Engineering Functions

spotoptim also includes engineering benchmark functions:

  • wingwt — Wing weight estimation (9 or 10 dimensions, unit-cube domain)
  • robot_arm_hard — 10-link robot arm maze navigation (10 dimensions)
  • robot_arm_obstacle — 10-link robot arm with obstacle avoidance
  • lennard_jones — Lennard-Jones atomic cluster potential (39 dimensions for 13 atoms)
import numpy as np
from spotoptim.function import robot_arm_hard

X = np.random.default_rng(0).uniform(0, 1, size=(3, 10))
y = robot_arm_hard(X)
print(f"robot_arm_hard evaluations: {y}")
robot_arm_hard evaluations: [2449.04444121   77.46661349   52.03648314]
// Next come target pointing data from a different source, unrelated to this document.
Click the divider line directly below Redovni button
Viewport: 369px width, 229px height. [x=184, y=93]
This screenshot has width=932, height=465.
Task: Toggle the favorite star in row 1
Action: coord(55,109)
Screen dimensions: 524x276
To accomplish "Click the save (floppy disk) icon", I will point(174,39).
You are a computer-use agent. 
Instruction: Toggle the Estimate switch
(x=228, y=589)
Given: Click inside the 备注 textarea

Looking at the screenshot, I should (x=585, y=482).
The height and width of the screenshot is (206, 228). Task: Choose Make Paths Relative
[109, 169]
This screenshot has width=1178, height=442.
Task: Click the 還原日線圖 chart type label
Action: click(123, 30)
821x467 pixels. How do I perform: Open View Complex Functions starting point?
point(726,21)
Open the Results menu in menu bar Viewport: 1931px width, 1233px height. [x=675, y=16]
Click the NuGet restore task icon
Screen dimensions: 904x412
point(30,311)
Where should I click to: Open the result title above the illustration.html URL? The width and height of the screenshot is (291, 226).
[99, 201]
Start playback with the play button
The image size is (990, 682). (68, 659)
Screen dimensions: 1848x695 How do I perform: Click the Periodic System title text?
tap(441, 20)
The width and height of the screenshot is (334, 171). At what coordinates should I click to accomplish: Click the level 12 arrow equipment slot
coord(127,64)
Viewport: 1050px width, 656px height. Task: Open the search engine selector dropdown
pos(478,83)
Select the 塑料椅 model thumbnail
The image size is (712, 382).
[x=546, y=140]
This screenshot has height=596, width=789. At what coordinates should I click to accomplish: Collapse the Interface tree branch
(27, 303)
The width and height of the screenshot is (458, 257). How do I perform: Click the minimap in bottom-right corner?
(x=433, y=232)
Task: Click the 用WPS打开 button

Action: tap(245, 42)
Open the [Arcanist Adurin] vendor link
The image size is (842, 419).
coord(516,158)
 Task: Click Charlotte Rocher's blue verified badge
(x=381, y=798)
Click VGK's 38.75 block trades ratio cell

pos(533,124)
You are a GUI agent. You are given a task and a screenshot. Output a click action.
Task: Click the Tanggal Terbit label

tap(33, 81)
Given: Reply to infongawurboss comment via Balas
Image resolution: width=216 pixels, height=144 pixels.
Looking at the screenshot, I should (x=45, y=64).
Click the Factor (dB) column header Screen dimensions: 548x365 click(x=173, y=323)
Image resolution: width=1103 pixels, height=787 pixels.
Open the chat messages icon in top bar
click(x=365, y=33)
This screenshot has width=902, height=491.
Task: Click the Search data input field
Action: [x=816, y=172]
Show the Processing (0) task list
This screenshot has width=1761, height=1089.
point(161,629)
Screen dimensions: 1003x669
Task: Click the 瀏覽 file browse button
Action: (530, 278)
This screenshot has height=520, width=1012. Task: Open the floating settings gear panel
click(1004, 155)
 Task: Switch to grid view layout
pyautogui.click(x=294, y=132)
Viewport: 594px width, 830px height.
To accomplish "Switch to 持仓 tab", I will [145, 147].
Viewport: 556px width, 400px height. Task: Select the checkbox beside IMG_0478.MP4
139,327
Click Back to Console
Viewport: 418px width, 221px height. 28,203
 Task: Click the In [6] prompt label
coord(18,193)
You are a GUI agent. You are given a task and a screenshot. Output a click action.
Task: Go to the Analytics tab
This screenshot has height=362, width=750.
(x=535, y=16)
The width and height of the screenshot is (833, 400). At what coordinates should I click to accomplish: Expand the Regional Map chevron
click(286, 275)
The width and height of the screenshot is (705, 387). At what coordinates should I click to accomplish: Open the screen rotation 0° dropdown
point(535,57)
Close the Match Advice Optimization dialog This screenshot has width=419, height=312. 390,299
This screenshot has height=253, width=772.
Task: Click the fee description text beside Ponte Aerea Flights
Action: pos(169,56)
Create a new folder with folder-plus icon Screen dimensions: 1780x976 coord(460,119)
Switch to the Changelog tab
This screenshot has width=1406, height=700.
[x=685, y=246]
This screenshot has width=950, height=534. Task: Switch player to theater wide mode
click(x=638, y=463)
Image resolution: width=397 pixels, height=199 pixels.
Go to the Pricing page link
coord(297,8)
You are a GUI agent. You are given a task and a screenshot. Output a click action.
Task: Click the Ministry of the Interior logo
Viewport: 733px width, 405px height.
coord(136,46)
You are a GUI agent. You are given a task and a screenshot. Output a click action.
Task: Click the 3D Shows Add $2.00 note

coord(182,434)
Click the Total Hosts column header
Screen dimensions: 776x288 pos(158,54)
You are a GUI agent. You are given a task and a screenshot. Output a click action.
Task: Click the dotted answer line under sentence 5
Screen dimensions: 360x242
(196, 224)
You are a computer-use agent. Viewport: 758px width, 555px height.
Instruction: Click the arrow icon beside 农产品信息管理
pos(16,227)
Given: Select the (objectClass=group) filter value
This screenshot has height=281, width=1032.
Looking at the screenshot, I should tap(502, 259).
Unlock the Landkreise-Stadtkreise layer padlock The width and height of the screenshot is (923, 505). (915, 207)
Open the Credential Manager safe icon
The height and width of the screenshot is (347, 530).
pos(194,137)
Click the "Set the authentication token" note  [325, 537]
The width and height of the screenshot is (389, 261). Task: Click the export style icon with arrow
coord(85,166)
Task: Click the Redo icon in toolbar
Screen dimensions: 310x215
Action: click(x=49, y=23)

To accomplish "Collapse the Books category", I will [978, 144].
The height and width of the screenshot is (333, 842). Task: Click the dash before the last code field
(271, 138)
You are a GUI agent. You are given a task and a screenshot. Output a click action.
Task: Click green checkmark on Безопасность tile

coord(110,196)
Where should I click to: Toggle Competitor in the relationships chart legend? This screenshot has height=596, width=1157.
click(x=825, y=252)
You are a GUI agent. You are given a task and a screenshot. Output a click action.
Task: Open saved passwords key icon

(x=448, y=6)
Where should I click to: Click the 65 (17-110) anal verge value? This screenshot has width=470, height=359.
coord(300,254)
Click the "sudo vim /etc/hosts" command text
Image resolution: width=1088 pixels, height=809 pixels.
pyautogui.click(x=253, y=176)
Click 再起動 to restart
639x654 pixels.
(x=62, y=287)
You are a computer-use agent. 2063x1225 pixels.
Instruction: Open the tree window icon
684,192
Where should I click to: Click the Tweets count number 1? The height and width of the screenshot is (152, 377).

Optimizing a Built-in Function

from spotoptim import SpotOptim
from spotoptim.function import ackley

opt = SpotOptim(
    fun=ackley,
    bounds=[(-5, 5), (-5, 5)],
    acquisition="ei",
    max_iter=25,
    n_initial=10,
    seed=0,
)
result = opt.optimize()

print(f"Best x    : {result.x}")
print(f"Best f(x) : {result.fun:.6f}")
Best x    : [-0.02052553  0.01131928]
Best f(x) : 0.080871

Writing a Custom Objective

Your objective function must accept a 2-D array X of shape (n_samples, n_features) and return a 1-D array of shape (n_samples,):

import numpy as np
from spotoptim import SpotOptim

def my_objective(X):
    X = np.atleast_2d(X)
    x, y = X[:, 0], X[:, 1]
    return np.sin(x) * np.cos(y) + 0.1 * (x**2 + y**2)

opt = SpotOptim(
    fun=my_objective,
    bounds=[(-3, 3), (-3, 3)],
    max_iter=20,
    n_initial=10,
    seed=0,
)
result = opt.optimize()

print(f"Best x    : {result.x}")
print(f"Best f(x) : {result.fun:.6f}")
Best x    : [-1.30649014e+00  3.36801544e-04]
Best f(x) : -0.794582

Multi-Objective Functions

Multi-objective functions return arrays of shape (n_samples, n_objectives). They live in spotoptim.function alongside the single-objective functions.

import numpy as np
from spotoptim.function import fonseca_fleming

X = np.array([[0.0, 0.0], [0.5, 0.5], [-1.0, 1.0]])
y = fonseca_fleming(X)
print(f"Shape: {y.shape}")
print(f"fonseca_fleming([0, 0])    = {y[0]}")
print(f"fonseca_fleming([0.5, 0.5]) = {y[1]}")
Shape: (3, 2)
fonseca_fleming([0, 0])    = [0.63212056 0.63212056]
fonseca_fleming([0.5, 0.5]) = [0.08220978 0.94575332]

Available multi-objective functions include zdt1 through zdt6, dtlz1, dtlz2, fonseca_fleming, schaffer_n1, and kursawe. See Multi-Objective Optimization for details on optimizing these.